- Stated exercise -
Write out the following data exactly as it appears.

+===+

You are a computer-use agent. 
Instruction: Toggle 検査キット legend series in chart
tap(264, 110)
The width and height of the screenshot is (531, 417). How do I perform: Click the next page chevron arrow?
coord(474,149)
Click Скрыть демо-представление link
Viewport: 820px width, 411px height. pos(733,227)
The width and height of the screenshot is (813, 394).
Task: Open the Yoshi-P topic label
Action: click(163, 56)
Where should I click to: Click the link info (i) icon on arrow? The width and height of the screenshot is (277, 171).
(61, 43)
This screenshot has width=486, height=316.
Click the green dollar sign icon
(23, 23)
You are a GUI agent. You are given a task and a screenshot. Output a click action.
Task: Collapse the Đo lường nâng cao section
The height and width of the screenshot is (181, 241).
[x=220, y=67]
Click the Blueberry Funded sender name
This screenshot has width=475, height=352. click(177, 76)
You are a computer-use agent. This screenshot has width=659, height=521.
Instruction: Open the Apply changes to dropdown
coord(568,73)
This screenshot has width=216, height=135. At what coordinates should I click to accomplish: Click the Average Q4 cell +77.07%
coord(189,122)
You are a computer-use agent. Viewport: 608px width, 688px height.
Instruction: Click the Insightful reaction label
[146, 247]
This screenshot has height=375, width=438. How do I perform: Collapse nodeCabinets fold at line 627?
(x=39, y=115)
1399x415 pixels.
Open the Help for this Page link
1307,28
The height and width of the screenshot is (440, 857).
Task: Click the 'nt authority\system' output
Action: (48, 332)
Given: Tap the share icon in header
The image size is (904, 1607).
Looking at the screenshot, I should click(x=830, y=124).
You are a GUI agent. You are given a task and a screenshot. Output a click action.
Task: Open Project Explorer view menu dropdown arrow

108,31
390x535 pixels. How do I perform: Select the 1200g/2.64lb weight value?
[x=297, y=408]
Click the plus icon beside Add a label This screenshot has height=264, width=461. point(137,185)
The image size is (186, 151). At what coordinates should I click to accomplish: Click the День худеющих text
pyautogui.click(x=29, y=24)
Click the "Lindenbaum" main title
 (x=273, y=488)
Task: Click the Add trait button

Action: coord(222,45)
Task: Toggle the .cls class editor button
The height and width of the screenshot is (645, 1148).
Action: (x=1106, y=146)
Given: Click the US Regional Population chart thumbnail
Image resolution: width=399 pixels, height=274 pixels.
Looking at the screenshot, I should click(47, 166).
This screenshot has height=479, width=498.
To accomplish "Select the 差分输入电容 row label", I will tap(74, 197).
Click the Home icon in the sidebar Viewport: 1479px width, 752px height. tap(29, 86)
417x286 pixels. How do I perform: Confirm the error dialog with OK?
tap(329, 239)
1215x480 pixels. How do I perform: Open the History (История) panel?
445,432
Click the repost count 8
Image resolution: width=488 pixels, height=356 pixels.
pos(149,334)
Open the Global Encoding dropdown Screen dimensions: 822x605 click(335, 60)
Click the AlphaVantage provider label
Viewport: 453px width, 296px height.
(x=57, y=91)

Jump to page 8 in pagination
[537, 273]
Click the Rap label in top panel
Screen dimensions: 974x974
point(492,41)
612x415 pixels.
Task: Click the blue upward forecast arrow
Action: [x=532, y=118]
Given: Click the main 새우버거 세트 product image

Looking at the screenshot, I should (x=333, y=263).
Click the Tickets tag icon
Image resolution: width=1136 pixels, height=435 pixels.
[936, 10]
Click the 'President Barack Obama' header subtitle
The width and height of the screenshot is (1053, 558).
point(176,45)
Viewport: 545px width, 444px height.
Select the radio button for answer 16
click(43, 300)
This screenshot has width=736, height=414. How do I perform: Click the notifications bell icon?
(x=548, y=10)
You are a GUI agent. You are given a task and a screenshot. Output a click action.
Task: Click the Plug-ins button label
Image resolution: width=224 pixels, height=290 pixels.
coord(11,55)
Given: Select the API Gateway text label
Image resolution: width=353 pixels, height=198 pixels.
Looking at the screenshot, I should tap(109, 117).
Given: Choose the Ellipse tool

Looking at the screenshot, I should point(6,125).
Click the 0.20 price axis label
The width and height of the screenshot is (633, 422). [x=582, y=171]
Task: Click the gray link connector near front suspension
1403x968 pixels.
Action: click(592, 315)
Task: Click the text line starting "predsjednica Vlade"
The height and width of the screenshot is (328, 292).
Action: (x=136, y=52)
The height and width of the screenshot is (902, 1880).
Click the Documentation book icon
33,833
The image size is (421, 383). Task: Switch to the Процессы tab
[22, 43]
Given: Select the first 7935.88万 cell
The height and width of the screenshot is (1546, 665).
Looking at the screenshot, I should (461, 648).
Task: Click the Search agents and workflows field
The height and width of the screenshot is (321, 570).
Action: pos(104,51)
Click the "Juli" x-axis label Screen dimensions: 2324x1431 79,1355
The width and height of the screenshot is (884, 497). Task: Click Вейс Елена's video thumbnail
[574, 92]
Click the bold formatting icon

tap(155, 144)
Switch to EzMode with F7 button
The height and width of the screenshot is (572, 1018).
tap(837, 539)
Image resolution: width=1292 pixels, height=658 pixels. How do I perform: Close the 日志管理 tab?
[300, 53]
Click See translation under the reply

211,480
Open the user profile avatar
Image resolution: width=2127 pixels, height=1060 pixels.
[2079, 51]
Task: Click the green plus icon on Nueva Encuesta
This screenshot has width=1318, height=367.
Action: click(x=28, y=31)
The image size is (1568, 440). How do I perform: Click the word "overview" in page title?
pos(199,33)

+===+

- Expected output -
You are a computer-use agent. 
Instruction: Toggle 検査キット legend series in chart
tap(264, 110)
The width and height of the screenshot is (531, 417). How do I perform: Click the next page chevron arrow?
coord(474,149)
Click Скрыть демо-представление link
Viewport: 820px width, 411px height. pos(733,227)
The width and height of the screenshot is (813, 394).
Task: Open the Yoshi-P topic label
Action: click(163, 56)
Where should I click to: Click the link info (i) icon on arrow? The width and height of the screenshot is (277, 171).
(61, 43)
This screenshot has width=486, height=316.
Click the green dollar sign icon
(23, 23)
You are a GUI agent. You are given a task and a screenshot. Output a click action.
Task: Collapse the Đo lường nâng cao section
The height and width of the screenshot is (181, 241).
[x=220, y=67]
Click the Blueberry Funded sender name
This screenshot has width=475, height=352. click(177, 76)
You are a computer-use agent. This screenshot has width=659, height=521.
Instruction: Open the Apply changes to dropdown
coord(568,73)
This screenshot has width=216, height=135. At what coordinates should I click to accomplish: Click the Average Q4 cell +77.07%
coord(189,122)
You are a computer-use agent. Viewport: 608px width, 688px height.
Instruction: Click the Insightful reaction label
[146, 247]
This screenshot has height=375, width=438. How do I perform: Collapse nodeCabinets fold at line 627?
(x=39, y=115)
1399x415 pixels.
Open the Help for this Page link
1307,28
The height and width of the screenshot is (440, 857).
Task: Click the 'nt authority\system' output
Action: (48, 332)
Given: Tap the share icon in header
The image size is (904, 1607).
Looking at the screenshot, I should click(x=830, y=124).
You are a GUI agent. You are given a task and a screenshot. Output a click action.
Task: Open Project Explorer view menu dropdown arrow

108,31
390x535 pixels. How do I perform: Select the 1200g/2.64lb weight value?
[x=297, y=408]
Click the plus icon beside Add a label This screenshot has height=264, width=461. point(137,185)
The image size is (186, 151). At what coordinates should I click to accomplish: Click the День худеющих text
pyautogui.click(x=29, y=24)
Click the "Lindenbaum" main title
 (x=273, y=488)
Task: Click the Add trait button

Action: coord(222,45)
Task: Toggle the .cls class editor button
The height and width of the screenshot is (645, 1148).
Action: (x=1106, y=146)
Given: Click the US Regional Population chart thumbnail
Image resolution: width=399 pixels, height=274 pixels.
Looking at the screenshot, I should click(47, 166).
This screenshot has height=479, width=498.
To accomplish "Select the 差分输入电容 row label", I will tap(74, 197).
Click the Home icon in the sidebar Viewport: 1479px width, 752px height. tap(29, 86)
417x286 pixels. How do I perform: Confirm the error dialog with OK?
tap(329, 239)
1215x480 pixels. How do I perform: Open the History (История) panel?
445,432
Click the repost count 8
Image resolution: width=488 pixels, height=356 pixels.
pos(149,334)
Open the Global Encoding dropdown Screen dimensions: 822x605 click(335, 60)
Click the AlphaVantage provider label
Viewport: 453px width, 296px height.
(x=57, y=91)

Jump to page 8 in pagination
[537, 273]
Click the Rap label in top panel
Screen dimensions: 974x974
point(492,41)
612x415 pixels.
Task: Click the blue upward forecast arrow
Action: [x=532, y=118]
Given: Click the main 새우버거 세트 product image

Looking at the screenshot, I should (x=333, y=263).
Click the Tickets tag icon
Image resolution: width=1136 pixels, height=435 pixels.
[936, 10]
Click the 'President Barack Obama' header subtitle
The width and height of the screenshot is (1053, 558).
point(176,45)
Viewport: 545px width, 444px height.
Select the radio button for answer 16
click(43, 300)
This screenshot has width=736, height=414. How do I perform: Click the notifications bell icon?
(x=548, y=10)
You are a GUI agent. You are given a task and a screenshot. Output a click action.
Task: Click the Plug-ins button label
Image resolution: width=224 pixels, height=290 pixels.
coord(11,55)
Given: Select the API Gateway text label
Image resolution: width=353 pixels, height=198 pixels.
Looking at the screenshot, I should tap(109, 117).
Given: Choose the Ellipse tool

Looking at the screenshot, I should point(6,125).
Click the 0.20 price axis label
The width and height of the screenshot is (633, 422). [x=582, y=171]
Task: Click the gray link connector near front suspension
1403x968 pixels.
Action: click(592, 315)
Task: Click the text line starting "predsjednica Vlade"
The height and width of the screenshot is (328, 292).
Action: (x=136, y=52)
The height and width of the screenshot is (902, 1880).
Click the Documentation book icon
33,833
The image size is (421, 383). Task: Switch to the Процессы tab
[22, 43]
Given: Select the first 7935.88万 cell
The height and width of the screenshot is (1546, 665).
Looking at the screenshot, I should (461, 648).
Task: Click the Search agents and workflows field
The height and width of the screenshot is (321, 570).
Action: pos(104,51)
Click the "Juli" x-axis label Screen dimensions: 2324x1431 79,1355
The width and height of the screenshot is (884, 497). Task: Click Вейс Елена's video thumbnail
[574, 92]
Click the bold formatting icon

tap(155, 144)
Switch to EzMode with F7 button
The height and width of the screenshot is (572, 1018).
tap(837, 539)
Image resolution: width=1292 pixels, height=658 pixels. How do I perform: Close the 日志管理 tab?
[300, 53]
Click See translation under the reply

211,480
Open the user profile avatar
Image resolution: width=2127 pixels, height=1060 pixels.
[2079, 51]
Task: Click the green plus icon on Nueva Encuesta
This screenshot has width=1318, height=367.
Action: click(x=28, y=31)
The image size is (1568, 440). How do I perform: Click the word "overview" in page title?
pos(199,33)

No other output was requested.